Stored data:
= Beginning of Section =

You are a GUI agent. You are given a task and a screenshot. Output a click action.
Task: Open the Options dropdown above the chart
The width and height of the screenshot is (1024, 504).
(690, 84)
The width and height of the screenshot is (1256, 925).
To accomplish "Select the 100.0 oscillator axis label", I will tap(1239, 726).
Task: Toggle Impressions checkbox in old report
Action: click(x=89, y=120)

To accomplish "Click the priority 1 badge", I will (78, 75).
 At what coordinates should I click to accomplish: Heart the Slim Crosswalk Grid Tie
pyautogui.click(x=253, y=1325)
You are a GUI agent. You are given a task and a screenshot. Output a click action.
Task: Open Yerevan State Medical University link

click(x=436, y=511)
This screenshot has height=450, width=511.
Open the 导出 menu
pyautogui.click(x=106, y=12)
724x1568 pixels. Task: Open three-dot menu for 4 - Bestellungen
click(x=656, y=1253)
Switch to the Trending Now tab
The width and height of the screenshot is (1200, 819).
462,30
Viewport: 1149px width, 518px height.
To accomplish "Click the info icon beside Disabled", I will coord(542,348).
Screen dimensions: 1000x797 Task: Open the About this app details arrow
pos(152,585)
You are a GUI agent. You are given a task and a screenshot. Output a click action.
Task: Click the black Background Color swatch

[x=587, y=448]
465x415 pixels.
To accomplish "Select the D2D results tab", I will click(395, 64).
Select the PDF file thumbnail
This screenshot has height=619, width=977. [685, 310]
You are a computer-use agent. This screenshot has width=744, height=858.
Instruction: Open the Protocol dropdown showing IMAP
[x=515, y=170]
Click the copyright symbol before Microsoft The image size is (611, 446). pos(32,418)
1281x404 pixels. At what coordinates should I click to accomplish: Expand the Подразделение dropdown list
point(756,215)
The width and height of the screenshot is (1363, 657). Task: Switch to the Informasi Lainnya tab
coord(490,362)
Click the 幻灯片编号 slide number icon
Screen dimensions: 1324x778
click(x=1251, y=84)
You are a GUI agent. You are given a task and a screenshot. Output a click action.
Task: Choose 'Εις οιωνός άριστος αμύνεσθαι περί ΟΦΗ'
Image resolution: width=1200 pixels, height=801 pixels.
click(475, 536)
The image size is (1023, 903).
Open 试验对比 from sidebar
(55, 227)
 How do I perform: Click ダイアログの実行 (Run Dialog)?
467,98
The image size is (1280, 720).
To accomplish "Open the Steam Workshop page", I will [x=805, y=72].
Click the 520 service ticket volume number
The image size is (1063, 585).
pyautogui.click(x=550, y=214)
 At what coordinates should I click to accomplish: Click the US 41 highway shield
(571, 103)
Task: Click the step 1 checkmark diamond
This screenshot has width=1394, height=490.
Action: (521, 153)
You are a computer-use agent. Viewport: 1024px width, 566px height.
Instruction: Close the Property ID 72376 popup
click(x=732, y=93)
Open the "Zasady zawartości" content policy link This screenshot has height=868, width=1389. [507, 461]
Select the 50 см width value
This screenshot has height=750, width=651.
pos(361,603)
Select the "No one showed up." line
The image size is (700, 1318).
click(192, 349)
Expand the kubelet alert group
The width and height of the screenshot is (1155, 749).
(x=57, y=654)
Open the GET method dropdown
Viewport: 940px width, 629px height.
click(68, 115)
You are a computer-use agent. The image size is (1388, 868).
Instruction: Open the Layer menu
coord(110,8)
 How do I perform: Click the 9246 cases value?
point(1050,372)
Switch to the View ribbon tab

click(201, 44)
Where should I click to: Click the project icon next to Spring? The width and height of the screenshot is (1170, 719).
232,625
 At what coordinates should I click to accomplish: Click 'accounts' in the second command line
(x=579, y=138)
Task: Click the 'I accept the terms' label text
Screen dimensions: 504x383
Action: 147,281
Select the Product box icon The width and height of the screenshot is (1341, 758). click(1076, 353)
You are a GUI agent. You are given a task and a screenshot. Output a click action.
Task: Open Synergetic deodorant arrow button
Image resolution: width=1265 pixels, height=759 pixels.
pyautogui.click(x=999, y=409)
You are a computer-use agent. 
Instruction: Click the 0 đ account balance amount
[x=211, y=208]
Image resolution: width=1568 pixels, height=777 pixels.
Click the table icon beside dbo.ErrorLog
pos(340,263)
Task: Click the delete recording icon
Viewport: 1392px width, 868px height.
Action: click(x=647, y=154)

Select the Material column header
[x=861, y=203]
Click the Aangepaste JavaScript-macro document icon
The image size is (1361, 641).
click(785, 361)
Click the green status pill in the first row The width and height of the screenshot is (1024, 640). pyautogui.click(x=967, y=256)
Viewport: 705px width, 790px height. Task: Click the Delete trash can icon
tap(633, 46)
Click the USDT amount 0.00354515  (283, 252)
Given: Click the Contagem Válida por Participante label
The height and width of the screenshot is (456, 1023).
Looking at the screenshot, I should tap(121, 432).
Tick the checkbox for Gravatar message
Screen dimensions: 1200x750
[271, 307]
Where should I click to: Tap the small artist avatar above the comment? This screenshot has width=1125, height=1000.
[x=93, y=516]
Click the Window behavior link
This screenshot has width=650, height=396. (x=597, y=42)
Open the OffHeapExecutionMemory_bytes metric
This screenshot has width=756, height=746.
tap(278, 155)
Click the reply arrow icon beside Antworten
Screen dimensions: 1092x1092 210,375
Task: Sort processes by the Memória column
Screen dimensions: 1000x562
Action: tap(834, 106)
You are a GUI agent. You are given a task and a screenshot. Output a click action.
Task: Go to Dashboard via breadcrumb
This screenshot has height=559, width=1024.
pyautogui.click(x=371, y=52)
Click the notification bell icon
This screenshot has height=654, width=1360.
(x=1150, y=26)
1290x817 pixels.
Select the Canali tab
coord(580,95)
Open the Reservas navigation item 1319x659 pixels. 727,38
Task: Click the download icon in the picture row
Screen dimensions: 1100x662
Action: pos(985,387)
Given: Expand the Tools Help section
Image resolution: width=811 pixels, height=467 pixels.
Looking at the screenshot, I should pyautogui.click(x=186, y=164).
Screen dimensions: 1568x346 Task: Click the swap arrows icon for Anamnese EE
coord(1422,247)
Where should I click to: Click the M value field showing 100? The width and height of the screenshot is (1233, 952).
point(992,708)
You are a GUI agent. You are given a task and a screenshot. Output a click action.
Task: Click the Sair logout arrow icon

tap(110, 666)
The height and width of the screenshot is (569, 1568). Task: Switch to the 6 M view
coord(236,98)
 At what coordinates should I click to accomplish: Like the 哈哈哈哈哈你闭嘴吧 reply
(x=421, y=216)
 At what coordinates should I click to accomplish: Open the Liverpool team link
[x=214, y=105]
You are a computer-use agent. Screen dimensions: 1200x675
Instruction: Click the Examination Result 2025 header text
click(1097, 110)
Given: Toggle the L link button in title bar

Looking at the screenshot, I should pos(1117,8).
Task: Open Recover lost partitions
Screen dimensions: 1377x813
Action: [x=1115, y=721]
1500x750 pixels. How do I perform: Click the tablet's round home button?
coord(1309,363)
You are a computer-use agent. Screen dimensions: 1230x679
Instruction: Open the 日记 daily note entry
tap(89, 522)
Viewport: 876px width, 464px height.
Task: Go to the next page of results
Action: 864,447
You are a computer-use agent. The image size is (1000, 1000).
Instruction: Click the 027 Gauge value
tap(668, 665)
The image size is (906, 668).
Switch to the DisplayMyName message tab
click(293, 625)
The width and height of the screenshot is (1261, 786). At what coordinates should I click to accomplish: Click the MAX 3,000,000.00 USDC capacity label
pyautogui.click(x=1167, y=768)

= End of Section =

* What you will do
Reproduce the data above in full, keeping it exactly the same.

* Your response
You are a GUI agent. You are given a task and a screenshot. Output a click action.
Task: Open the Options dropdown above the chart
The width and height of the screenshot is (1024, 504).
(690, 84)
The width and height of the screenshot is (1256, 925).
To accomplish "Select the 100.0 oscillator axis label", I will tap(1239, 726).
Task: Toggle Impressions checkbox in old report
Action: click(x=89, y=120)

To accomplish "Click the priority 1 badge", I will (78, 75).
 At what coordinates should I click to accomplish: Heart the Slim Crosswalk Grid Tie
pyautogui.click(x=253, y=1325)
You are a GUI agent. You are given a task and a screenshot. Output a click action.
Task: Open Yerevan State Medical University link

click(x=436, y=511)
This screenshot has height=450, width=511.
Open the 导出 menu
pyautogui.click(x=106, y=12)
724x1568 pixels. Task: Open three-dot menu for 4 - Bestellungen
click(x=656, y=1253)
Switch to the Trending Now tab
The width and height of the screenshot is (1200, 819).
462,30
Viewport: 1149px width, 518px height.
To accomplish "Click the info icon beside Disabled", I will coord(542,348).
Screen dimensions: 1000x797 Task: Open the About this app details arrow
pos(152,585)
You are a GUI agent. You are given a task and a screenshot. Output a click action.
Task: Click the black Background Color swatch

[x=587, y=448]
465x415 pixels.
To accomplish "Select the D2D results tab", I will click(395, 64).
Select the PDF file thumbnail
This screenshot has height=619, width=977. [685, 310]
You are a computer-use agent. This screenshot has width=744, height=858.
Instruction: Open the Protocol dropdown showing IMAP
[x=515, y=170]
Click the copyright symbol before Microsoft The image size is (611, 446). pos(32,418)
1281x404 pixels. At what coordinates should I click to accomplish: Expand the Подразделение dropdown list
point(756,215)
The width and height of the screenshot is (1363, 657). Task: Switch to the Informasi Lainnya tab
coord(490,362)
Click the 幻灯片编号 slide number icon
Screen dimensions: 1324x778
click(x=1251, y=84)
You are a GUI agent. You are given a task and a screenshot. Output a click action.
Task: Choose 'Εις οιωνός άριστος αμύνεσθαι περί ΟΦΗ'
Image resolution: width=1200 pixels, height=801 pixels.
click(475, 536)
The image size is (1023, 903).
Open 试验对比 from sidebar
(55, 227)
 How do I perform: Click ダイアログの実行 (Run Dialog)?
467,98
The image size is (1280, 720).
To accomplish "Open the Steam Workshop page", I will [x=805, y=72].
Click the 520 service ticket volume number
The image size is (1063, 585).
pyautogui.click(x=550, y=214)
 At what coordinates should I click to accomplish: Click the US 41 highway shield
(571, 103)
Task: Click the step 1 checkmark diamond
This screenshot has width=1394, height=490.
Action: (521, 153)
You are a computer-use agent. Viewport: 1024px width, 566px height.
Instruction: Close the Property ID 72376 popup
click(x=732, y=93)
Open the "Zasady zawartości" content policy link This screenshot has height=868, width=1389. [507, 461]
Select the 50 см width value
This screenshot has height=750, width=651.
pos(361,603)
Select the "No one showed up." line
The image size is (700, 1318).
click(192, 349)
Expand the kubelet alert group
The width and height of the screenshot is (1155, 749).
(x=57, y=654)
Open the GET method dropdown
Viewport: 940px width, 629px height.
click(68, 115)
You are a computer-use agent. The image size is (1388, 868).
Instruction: Open the Layer menu
coord(110,8)
 How do I perform: Click the 9246 cases value?
point(1050,372)
Switch to the View ribbon tab

click(201, 44)
Where should I click to: Click the project icon next to Spring? The width and height of the screenshot is (1170, 719).
232,625
 At what coordinates should I click to accomplish: Click 'accounts' in the second command line
(x=579, y=138)
Task: Click the 'I accept the terms' label text
Screen dimensions: 504x383
Action: 147,281
Select the Product box icon The width and height of the screenshot is (1341, 758). click(1076, 353)
You are a GUI agent. You are given a task and a screenshot. Output a click action.
Task: Open Synergetic deodorant arrow button
Image resolution: width=1265 pixels, height=759 pixels.
pyautogui.click(x=999, y=409)
You are a computer-use agent. 
Instruction: Click the 0 đ account balance amount
[x=211, y=208]
Image resolution: width=1568 pixels, height=777 pixels.
Click the table icon beside dbo.ErrorLog
pos(340,263)
Task: Click the delete recording icon
Viewport: 1392px width, 868px height.
Action: click(x=647, y=154)

Select the Material column header
[x=861, y=203]
Click the Aangepaste JavaScript-macro document icon
The image size is (1361, 641).
click(785, 361)
Click the green status pill in the first row The width and height of the screenshot is (1024, 640). pyautogui.click(x=967, y=256)
Viewport: 705px width, 790px height. Task: Click the Delete trash can icon
tap(633, 46)
Click the USDT amount 0.00354515  (283, 252)
Given: Click the Contagem Válida por Participante label
The height and width of the screenshot is (456, 1023).
Looking at the screenshot, I should tap(121, 432).
Tick the checkbox for Gravatar message
Screen dimensions: 1200x750
[271, 307]
Where should I click to: Tap the small artist avatar above the comment? This screenshot has width=1125, height=1000.
[x=93, y=516]
Click the Window behavior link
This screenshot has width=650, height=396. (x=597, y=42)
Open the OffHeapExecutionMemory_bytes metric
This screenshot has width=756, height=746.
tap(278, 155)
Click the reply arrow icon beside Antworten
Screen dimensions: 1092x1092 210,375
Task: Sort processes by the Memória column
Screen dimensions: 1000x562
Action: tap(834, 106)
You are a GUI agent. You are given a task and a screenshot. Output a click action.
Task: Go to Dashboard via breadcrumb
This screenshot has height=559, width=1024.
pyautogui.click(x=371, y=52)
Click the notification bell icon
This screenshot has height=654, width=1360.
(x=1150, y=26)
1290x817 pixels.
Select the Canali tab
coord(580,95)
Open the Reservas navigation item 1319x659 pixels. 727,38
Task: Click the download icon in the picture row
Screen dimensions: 1100x662
Action: pos(985,387)
Given: Expand the Tools Help section
Image resolution: width=811 pixels, height=467 pixels.
Looking at the screenshot, I should pyautogui.click(x=186, y=164).
Screen dimensions: 1568x346 Task: Click the swap arrows icon for Anamnese EE
coord(1422,247)
Where should I click to: Click the M value field showing 100? The width and height of the screenshot is (1233, 952).
point(992,708)
You are a GUI agent. You are given a task and a screenshot. Output a click action.
Task: Click the Sair logout arrow icon

tap(110, 666)
The height and width of the screenshot is (569, 1568). Task: Switch to the 6 M view
coord(236,98)
 At what coordinates should I click to accomplish: Like the 哈哈哈哈哈你闭嘴吧 reply
(x=421, y=216)
 At what coordinates should I click to accomplish: Open the Liverpool team link
[x=214, y=105]
You are a computer-use agent. Screen dimensions: 1200x675
Instruction: Click the Examination Result 2025 header text
click(1097, 110)
Given: Toggle the L link button in title bar

Looking at the screenshot, I should pos(1117,8).
Task: Open Recover lost partitions
Screen dimensions: 1377x813
Action: [x=1115, y=721]
1500x750 pixels. How do I perform: Click the tablet's round home button?
coord(1309,363)
You are a computer-use agent. Screen dimensions: 1230x679
Instruction: Open the 日记 daily note entry
tap(89, 522)
Viewport: 876px width, 464px height.
Task: Go to the next page of results
Action: 864,447
You are a computer-use agent. The image size is (1000, 1000).
Instruction: Click the 027 Gauge value
tap(668, 665)
The image size is (906, 668).
Switch to the DisplayMyName message tab
click(293, 625)
The width and height of the screenshot is (1261, 786). At what coordinates should I click to accomplish: Click the MAX 3,000,000.00 USDC capacity label
pyautogui.click(x=1167, y=768)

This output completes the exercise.